Vi raccontiamo una giornata da autista, sui mezzi della Milano Sud Est Trasporti

La pazienza e la circospezione che dovrai avere con l’incrocio maledetto, con la signora che ha il rimprovero facile, con l’uomo che si avvicina, a fine corsa, e inizia un astruso colloquio con te, solo per mascherare che ha bevuto un goccio di troppo, e che non ha fatto il biglietto. Con il vecchio amico, che ti si mette al fianco con un giornale e, per un paio di chilometri, ti rende padrone delle ultime notizie: e allora tu fai la voce grossa, calchi sul tuo accento, dietro le lenti dove si specchia il sole basso, perché qui il responsabile sei tu, da quassù ci vedi chiaro, e se il mondo ti passasse tra le mani, come un volante, beh, una raddrizzata ci penseresti tu a dargliela. Se sapessi la strada. Ma poi, di nuovo lo studente, o la nonnetta, che recrimina; di nuovo, lo scorrere del tempo, che ti avvicina al mezzogiorno e al tuo ultimo turno; la sensazione che il mondo, a quest’ora, con il sole così alto, no, non fa più per te. Ha un gusto strano. Ve lo lascio. Io appartengo alle cose che vengono prima di voi, che vi mettono sulla vostra strada.
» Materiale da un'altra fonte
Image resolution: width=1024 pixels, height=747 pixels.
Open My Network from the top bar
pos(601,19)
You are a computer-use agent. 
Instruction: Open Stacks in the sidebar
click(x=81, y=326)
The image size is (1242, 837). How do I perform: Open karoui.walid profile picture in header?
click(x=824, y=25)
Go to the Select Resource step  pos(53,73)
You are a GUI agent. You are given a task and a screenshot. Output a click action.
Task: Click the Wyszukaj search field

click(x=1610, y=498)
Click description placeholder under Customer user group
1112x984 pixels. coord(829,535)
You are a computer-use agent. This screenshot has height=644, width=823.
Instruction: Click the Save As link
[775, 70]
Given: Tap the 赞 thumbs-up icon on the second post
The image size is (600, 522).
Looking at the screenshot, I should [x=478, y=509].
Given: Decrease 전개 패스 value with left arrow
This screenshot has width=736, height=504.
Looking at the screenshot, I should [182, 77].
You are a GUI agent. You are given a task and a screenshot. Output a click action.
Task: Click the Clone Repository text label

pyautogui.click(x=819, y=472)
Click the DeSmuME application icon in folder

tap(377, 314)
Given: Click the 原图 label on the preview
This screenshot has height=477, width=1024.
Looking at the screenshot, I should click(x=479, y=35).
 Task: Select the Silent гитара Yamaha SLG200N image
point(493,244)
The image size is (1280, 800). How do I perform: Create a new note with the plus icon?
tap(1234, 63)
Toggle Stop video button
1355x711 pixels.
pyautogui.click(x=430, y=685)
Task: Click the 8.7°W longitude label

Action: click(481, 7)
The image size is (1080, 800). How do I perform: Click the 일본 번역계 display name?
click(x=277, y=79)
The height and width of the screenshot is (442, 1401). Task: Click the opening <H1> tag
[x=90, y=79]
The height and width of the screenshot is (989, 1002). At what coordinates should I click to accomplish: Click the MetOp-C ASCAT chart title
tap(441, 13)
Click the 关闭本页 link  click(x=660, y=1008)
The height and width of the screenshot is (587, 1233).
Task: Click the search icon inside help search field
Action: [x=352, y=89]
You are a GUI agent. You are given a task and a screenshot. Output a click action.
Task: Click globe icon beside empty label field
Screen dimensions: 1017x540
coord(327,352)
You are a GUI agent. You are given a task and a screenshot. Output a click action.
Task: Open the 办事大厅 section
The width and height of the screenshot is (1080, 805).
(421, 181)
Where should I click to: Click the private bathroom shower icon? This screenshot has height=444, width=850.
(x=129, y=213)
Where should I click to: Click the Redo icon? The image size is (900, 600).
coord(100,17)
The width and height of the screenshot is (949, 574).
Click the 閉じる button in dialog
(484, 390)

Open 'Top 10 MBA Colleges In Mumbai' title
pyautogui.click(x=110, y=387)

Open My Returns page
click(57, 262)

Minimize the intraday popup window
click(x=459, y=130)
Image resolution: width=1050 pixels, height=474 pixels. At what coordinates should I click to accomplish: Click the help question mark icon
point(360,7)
C’è Roberto, 21 anni di servizio: ha visto cambiare l’azienda, mutare i parametri della professionalità, ma è sempre orgoglioso del suo lavoro. «Ma con tutta questa crisi, perché il traffico c’è sempre?» chiede, lui che parte alle 7 da Zelo Buon Persico. C’è Gennaro, arrivato a giugno, che «un traffico come quello di Melegnano, neanche a Napoli» l’ha visto. C’è il Lodi, il sindacalista, che non ti degna di un’occhiata: sta sempre al telefono, ma quelli che fingono di portarsi la mano in tasca, appena saliti, come a cercare il biglietto, li vede, e li ferma eccome. C’è Giovanni, di Lecce, 25 anni, il più giovane del deposito di San Zenone al Lambro. Mostra il cerotto dei test del sangue: arrivano a sorpresa, devi mantenere un certo regime di vita, per farti trovare pulito. Questa è la stoffa, questa è la disciplina degli uomini che trasportano in viaggio i nostri pensieri, le nostre speranze, persino il nostro desiderio di fuga.
Sera
Si può dire che l’autista, infatti, sia il camionista pulito. Viene in buona parte da quell’ambiente. O da quello dei motori. Energia sufficiente, per tenere a bada un mondo notturno che, a tarda ora, predilige gli autobus per percorrere le sue vie occulte. Energia, per reagire contro lo sbandato che ti può incrinare una costola – ed è successo –, contro la ragazza che ti si struscia addosso, quando non c’è più nessuno a bordo – ed è successo –, con la banda di latinos che, bottiglie in mano, mettono su una rissa, aizzati da una prostituta-ragazzina – ed è successo –, con l’ubriaco che ti insulta, e un branco di ragazzotti, cappellini e catene, che intervengono dando ragione all’ubriaco, tirano fuori i coltelli, «adesso ti facciamo la pelle, zio»: e tu chiudi tutte le porte, dici che adesso chiami i Carabinieri, e con tutti loro bloccati a bordo. Oggi sdrammatizzi, ridi con i colleghi e i giornalisti: ma che ricordi. Del resto, non è solo una voce che a Melegnano, sullo z420 serale, circoli e venga smistata, di nascosto, la droga. Che ci vuoi fare. Il viaggio è come l’acqua, no? Un diritto che non si nega a nessuno. Domattina andrà meglio. C’è la possibilità di incrociare il capo e chiedergli, con una battuta, che ne è di quel premio che ti dovrebbe spettare. E se ti dice bene, sarai fortunato e incontrerai quella signora che ti saluta sempre, unica su centinaia di facce uguali, e ti ringrazia. E, vero come il sole che viene, quel grazie vale tutta una vita.